Trecho para leitura:

Saturday, April 12, 2008

sábias palavras

Edgard Varèse (1883-1965):

"Eu não componho música experimental. Meus experimentos são feitos antes da música; depois, é o ouvinte quem deve experimentar."

Monday, March 06, 2006

Tarkowsky, Cage e a (mal)dita "Arte Experimental"

Recentemente, recebi por e-mail de meu velho camarada Pira, assim cunhado por ser piracicabano radicado em Bauru, um texto atribuído ao célebre cineasta Andrej Tarkowsky (autor de alguns clássicos do cinema "cult", dos quais talvez o mais conhecido seja Solaris, de 1972) sobre o problema da chamada "arte experimental".
O texto é curto (menos de 2 páginas) e grosso; o autor deixa sua posição bem clara desde o início, aqui transcrito:

Não, nada é mais absurdo do que relacionar palavras, como ‘procura’ ou ‘experimentação’, com obras de arte. Por detrás disso oculta-se fraqueza, vazio interior, falta de efetiva consciência criativa e vaidade deplorável. (...) A arte não é, de todo, uma ciência que nos possa permitir andar por aí a experimentar. Quando uma experimentação permanece meramente ao nível da experiência e, portanto, não representa apenas uma ínfima fase do trabalho que um artista terá de vencer no caminho para terminar o filme, o verdadeiro objetivo da arte fica, então, por atingir.

Não é preciso conhecer profundamente as idéias ou a obra de Tarkowsky para perceber a crítica evidente contida nesse parágrafo, e que é também o foco central de todo o texto; uma crítica à hipervalorização da "experimentação" na arte, entendida aqui como apenas uma etapa parcial de um processo muito mais complexo como um todo - hipervalorização que contribui, por sua vez, a uma desvalorização do TRABALHO em si, entendido, como comentei no primeiro texto aqui postado, em sua forma NÃO-ALIENADA (adendo feito por Cibele Correia), como a verdadeira essência da criação artística. Além da postura radical que o autor assume e faz questão de deixar transparecer em seu discurso, entretanto, há uma outra idéia neste trecho, talvez mais relevante para a compreensão dessa crítica do que a própria noção feita de "experimentação": a idéia da arte como ciência.
Ora, ninguém duvida da importância fundamental da experimentação no desenvolvimento científico; da mesma forma, ninguém qüestiona que o processo científico como um todo envolve uma estrutura muito mais complexa, na qual a busca empírica é apenas uma das etapas fundamentais - geralmente precedida pela definição de um método, formulado de acordo com uma hipótese inicial (uma suposição objetiva que se pretende verificar, isto é, um objetivo muito claro), e sucedida por um processo muito mais crucial e trabalhoso no qual o cientista deve extrair da observação, da sua "experimentação", dados concretos que lhe permitam chegar a uma conclusão sólida, que se sustente por si só, e que não se desfaça diante da primeira objeção.

Tarefas a realizar:
A. Responda com base no trecho sobre arte experimental:
(i) Qual filme de Tarkowsky talvez seja o mais conhecido, e de que ano ele é?
(ii) Por que o amigo que enviou o e-mail é chamado de Pira?
(iii) Que ideia o autor considera talvez mais relevante para compreender a crítica do que a própria noção de "experimentação"?
B. Resuma o trecho sobre arte experimental em duas frases.
C. Dê continuidade ao trecho sobre arte experimental a partir do ponto em que ele termina.

(Itens de dados)

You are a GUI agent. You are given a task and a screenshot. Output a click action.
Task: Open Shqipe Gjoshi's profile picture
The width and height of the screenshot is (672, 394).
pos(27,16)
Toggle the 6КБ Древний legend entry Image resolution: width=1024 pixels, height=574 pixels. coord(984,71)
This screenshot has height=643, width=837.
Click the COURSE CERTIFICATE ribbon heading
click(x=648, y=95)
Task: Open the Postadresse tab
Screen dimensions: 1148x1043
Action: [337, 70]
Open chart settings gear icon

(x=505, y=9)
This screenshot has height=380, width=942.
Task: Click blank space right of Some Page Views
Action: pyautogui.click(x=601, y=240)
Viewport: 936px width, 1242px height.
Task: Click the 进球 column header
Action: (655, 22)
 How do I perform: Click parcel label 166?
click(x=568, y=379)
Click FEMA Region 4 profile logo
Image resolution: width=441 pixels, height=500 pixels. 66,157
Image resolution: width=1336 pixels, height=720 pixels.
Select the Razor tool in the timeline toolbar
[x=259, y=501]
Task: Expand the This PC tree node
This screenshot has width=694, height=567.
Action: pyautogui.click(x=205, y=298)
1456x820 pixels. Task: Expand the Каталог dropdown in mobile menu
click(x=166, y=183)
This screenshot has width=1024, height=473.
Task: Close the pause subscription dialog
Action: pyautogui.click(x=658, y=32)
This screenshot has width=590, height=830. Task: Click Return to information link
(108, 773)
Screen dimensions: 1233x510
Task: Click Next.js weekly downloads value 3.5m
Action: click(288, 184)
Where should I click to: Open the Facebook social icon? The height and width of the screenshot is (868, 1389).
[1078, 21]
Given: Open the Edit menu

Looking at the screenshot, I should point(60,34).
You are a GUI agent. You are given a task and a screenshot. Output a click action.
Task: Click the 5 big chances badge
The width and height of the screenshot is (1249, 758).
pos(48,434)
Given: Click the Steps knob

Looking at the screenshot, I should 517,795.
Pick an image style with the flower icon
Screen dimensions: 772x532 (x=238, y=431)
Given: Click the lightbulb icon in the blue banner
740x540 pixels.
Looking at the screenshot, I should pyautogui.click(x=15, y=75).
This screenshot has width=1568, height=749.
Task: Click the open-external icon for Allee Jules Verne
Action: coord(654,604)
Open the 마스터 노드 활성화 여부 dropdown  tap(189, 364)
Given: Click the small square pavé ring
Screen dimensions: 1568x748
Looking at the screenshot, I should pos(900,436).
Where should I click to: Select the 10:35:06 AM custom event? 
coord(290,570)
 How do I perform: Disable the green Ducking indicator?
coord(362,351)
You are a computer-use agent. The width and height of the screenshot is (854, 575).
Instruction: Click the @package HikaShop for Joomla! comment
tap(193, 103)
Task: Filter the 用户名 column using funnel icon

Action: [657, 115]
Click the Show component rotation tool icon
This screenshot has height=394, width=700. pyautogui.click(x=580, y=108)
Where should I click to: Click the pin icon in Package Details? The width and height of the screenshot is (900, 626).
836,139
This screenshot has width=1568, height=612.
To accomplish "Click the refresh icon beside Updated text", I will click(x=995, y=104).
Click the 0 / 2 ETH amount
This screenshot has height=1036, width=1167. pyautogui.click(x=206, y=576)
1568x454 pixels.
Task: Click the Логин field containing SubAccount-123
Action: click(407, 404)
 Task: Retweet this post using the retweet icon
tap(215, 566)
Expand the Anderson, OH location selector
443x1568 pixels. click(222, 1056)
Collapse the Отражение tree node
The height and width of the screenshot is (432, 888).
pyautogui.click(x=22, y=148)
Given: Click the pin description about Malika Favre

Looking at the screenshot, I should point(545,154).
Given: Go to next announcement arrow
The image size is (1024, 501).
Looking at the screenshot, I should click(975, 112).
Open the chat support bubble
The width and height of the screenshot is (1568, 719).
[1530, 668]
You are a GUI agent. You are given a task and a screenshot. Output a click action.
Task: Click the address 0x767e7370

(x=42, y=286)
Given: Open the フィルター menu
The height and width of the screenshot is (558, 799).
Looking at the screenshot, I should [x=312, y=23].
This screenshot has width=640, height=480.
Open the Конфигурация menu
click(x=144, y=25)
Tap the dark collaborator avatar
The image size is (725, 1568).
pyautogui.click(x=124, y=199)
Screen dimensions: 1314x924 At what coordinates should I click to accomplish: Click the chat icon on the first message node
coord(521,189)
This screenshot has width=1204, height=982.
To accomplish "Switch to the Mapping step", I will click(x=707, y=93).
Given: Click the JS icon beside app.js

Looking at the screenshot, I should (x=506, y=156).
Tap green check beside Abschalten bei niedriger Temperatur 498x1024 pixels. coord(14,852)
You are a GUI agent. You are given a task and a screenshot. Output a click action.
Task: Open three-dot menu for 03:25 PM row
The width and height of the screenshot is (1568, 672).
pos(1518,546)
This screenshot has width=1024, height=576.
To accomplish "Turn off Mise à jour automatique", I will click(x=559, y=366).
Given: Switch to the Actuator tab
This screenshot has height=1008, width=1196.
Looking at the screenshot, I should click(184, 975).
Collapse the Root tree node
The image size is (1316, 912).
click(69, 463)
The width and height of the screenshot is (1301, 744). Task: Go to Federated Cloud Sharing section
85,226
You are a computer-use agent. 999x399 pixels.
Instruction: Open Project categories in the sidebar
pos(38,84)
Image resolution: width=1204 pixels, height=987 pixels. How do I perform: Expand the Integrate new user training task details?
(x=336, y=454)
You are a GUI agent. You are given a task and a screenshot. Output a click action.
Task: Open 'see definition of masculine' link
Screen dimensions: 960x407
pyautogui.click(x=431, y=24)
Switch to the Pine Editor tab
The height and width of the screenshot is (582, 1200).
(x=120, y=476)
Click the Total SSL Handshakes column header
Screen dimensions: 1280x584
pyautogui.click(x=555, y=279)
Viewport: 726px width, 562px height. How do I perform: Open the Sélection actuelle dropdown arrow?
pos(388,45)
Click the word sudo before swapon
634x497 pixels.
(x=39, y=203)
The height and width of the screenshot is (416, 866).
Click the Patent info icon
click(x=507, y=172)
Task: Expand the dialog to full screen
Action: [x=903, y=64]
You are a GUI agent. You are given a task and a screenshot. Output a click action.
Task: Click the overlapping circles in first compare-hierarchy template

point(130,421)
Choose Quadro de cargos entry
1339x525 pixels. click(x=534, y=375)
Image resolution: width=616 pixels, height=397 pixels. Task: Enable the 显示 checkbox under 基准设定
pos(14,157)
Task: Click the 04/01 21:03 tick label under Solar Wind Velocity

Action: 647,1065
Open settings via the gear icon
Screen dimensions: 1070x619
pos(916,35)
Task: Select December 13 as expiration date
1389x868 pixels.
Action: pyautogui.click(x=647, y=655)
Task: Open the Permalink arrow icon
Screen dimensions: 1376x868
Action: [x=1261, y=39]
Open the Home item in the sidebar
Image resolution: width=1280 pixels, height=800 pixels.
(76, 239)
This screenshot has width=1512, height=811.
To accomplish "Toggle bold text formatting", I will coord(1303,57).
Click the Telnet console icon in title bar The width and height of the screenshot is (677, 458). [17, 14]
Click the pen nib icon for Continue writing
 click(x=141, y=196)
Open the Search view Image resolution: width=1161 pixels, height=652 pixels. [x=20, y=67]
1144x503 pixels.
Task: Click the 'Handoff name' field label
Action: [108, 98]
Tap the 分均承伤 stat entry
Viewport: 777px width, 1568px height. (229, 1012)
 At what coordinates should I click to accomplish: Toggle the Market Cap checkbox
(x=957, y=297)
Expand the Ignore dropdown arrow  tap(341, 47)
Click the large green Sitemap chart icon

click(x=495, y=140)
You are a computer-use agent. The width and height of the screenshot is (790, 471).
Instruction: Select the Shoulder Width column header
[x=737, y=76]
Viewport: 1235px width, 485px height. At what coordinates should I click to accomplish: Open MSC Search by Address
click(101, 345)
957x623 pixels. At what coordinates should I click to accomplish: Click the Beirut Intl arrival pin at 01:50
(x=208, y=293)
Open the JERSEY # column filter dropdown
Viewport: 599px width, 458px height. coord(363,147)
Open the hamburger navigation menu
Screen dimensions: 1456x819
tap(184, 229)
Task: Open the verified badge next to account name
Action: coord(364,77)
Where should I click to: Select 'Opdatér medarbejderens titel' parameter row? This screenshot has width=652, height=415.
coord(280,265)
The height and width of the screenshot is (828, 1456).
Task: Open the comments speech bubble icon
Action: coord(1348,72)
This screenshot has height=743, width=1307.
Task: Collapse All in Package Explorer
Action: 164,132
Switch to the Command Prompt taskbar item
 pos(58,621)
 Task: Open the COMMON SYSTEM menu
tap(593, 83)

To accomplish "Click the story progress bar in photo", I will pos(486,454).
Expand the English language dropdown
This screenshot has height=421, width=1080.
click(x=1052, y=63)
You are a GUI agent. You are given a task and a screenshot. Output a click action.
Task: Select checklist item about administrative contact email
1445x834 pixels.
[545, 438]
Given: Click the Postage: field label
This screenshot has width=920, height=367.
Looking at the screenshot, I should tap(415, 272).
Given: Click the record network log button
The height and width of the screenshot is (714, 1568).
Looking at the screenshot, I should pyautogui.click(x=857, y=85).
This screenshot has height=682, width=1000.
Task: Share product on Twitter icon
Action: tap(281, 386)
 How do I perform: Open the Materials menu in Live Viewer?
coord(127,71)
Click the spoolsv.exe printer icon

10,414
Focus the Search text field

Resultados em ordem:
A.
(i) Solaris, de 1972.
(ii) Porque é piracicabano radicado em Bauru.
(iii) A ideia da arte como ciência.

B. O autor recebeu por e-mail um texto atribuído a Tarkowsky que critica a hipervalorização da "experimentação" na arte, vista como apenas uma etapa parcial de um processo muito mais complexo. Ele destaca nesse texto a ideia da arte como ciência e lembra que, na ciência, a experimentação é só uma das etapas, precedida pela definição de um método e seguida pela extração de dados concretos que levem a uma conclusão sólida.

C.
Sim, tudo isto é muito evidente em se tratando de uma investigação científica, mas como isso se aplicaria à arte? Como é possível falar em "método" e "objetivo" em uma arte que não busca chegar a conclusões ou verdades objetivas, mas que é, em si, pura especulação?
Em um artigo de 1949 intitulado Forerunners of Modern Music, John Cage, outro artista polêmico e radical do século XX, tido por muitos como ícone máximo da dita "arte experimental", decompõe o processo de composição musical em 4 "vetores" que poderiam facilmente ser transpostos a todo e qualquer processo artístico:

A estrutura em uma música é sua divisibilidade em partes sucessivas, de frases a seções longas. Forma é o conteúdo, a continuidade. Método é o meio de se controlar a continuidade de nota para nota. O material da música é som e silêncio. Integrá-los é compor.
(Cage não deixa claro na última frase - "Integrating these is composing" - se se refere à integração de som e silêncio ou de todos os quatro elementos anteriormente descritos; ambos os sentidos são aceitáveis, e é bem provável que a ambigüidade seja intencional)

Cage dispõe tais elementos em um diagrama linear, mostrando que a estrutura, à extrema esquerda, é "propriamente controlada pela mente", de modo consciente; a forma, à extrema direita, pertence ao coração e deve ser livre para se expressar inconscientemente, enquanto método e material, dispostos lado a lado no centro do diagrama, podem ser controlados ou não, planejados ou improvisados. Sobre o material, Cage acrescenta ironicamente: "Normalmente a escolha dos sons é determinada pelo que é agradável e atraente para o ouvido, entendendo o deleite em dar ou receber dor como um indício de doença." E ao se referir à forma, ele ressalta em uma nota de rodapé: "Qualquer tentativa de excluir o 'irracional' é irracional. Qualquer estratégia composicional que seja completamente 'racional' é irracional ao extremo."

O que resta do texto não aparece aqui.